For something that supposedly takes up 80 percent of the total mass of the universe, we don’t know a whole lot about dark matter. Sometimes the lightless stuff reveals hints about its shape; other times it completely thwarts any evidence supporting its existence. Since we can’t observe it first-hand, we rely on indirect means to suss out information about it, like watching the interactions between other forms of matter. Now, scientists have developed a new “test” to make those investigations more definitive, leading us closer to answering the question: Is dark matter even real? And if it’s not, then is everything we know about gravity wrong?

In a study, published Monday in Physical Review Letters, a team of scientists from the University of Bonn that also includes Hubble Fellow Marcel S. Pawlowski, Ph.D. of the University of California, Irvine, introduce a computer model that can simulate how certain small galaxies should move if dark matter exists. Though dark matter does not absorb or emit light, it still interacts with visible matter through gravity, so it’s expected to make the stars around galaxies move in specific ways.

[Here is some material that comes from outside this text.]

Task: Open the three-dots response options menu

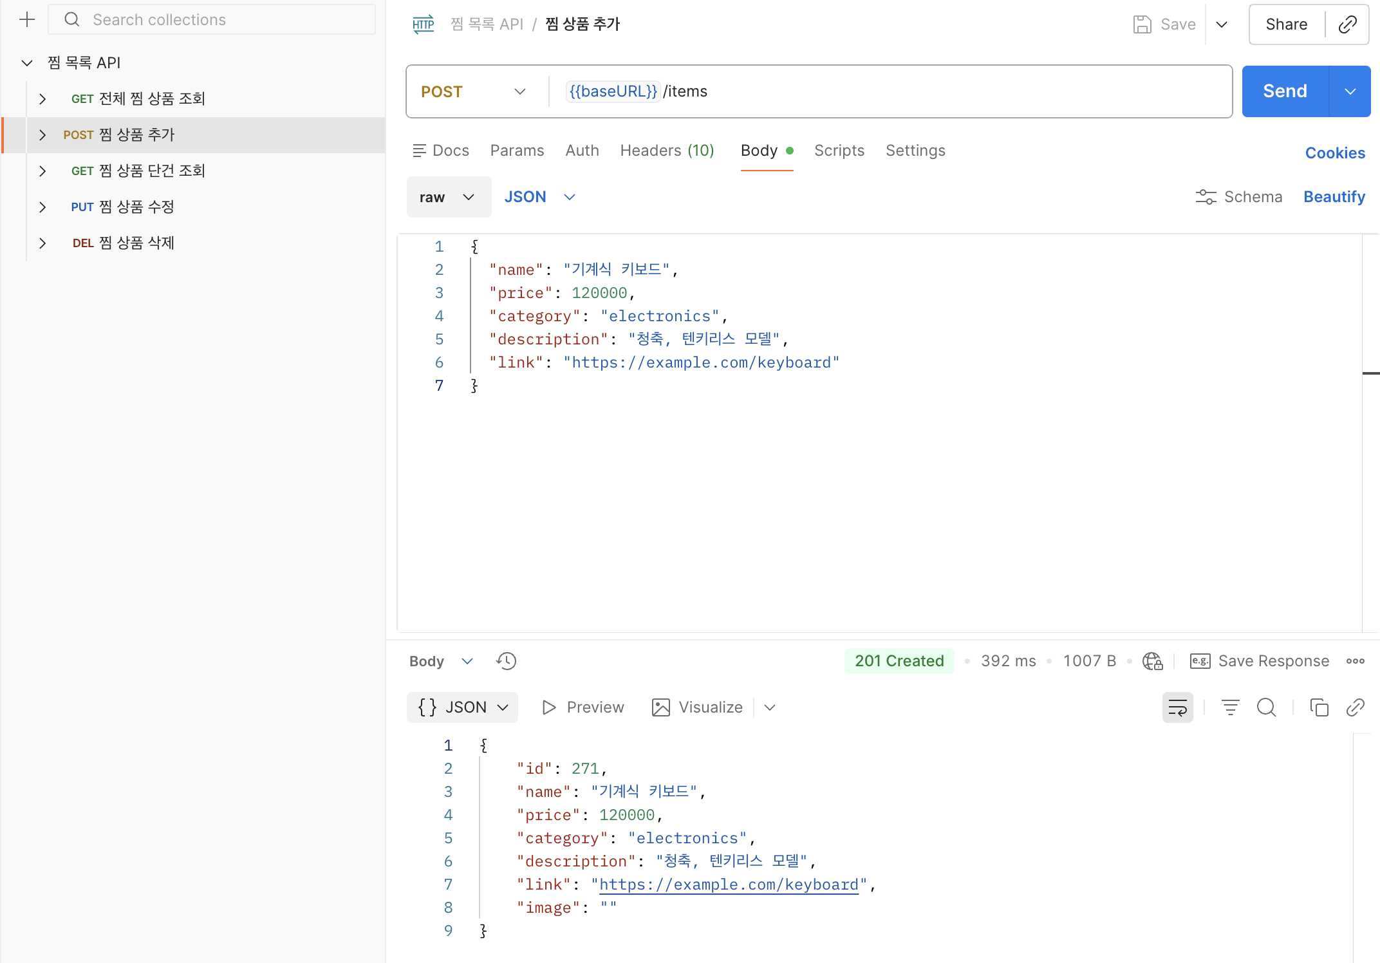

Pawlowski explains to Inverse in an email that within the little galaxies in question — satellite “dwarf” galaxies, crowding around the edges of big galaxies like the Milky Way — the acceleration of stars speeding around the galaxy’s center is described by a term called the radial acceleration relation, or RAR. “With the new study, we simulate such dwarf galaxies under the assumption of the ‘standard’ dark matter model, [to] determine what kind of behavior would be expected for the dwarfs,” he says. “We find that the simulated dwarf galaxies largely continue the RAR to lower accelerations.” Now that they know how those dwarf galaxies are supposed to move if dark matter exists, they can compare the simulations to real-life data on the movement of those galaxies.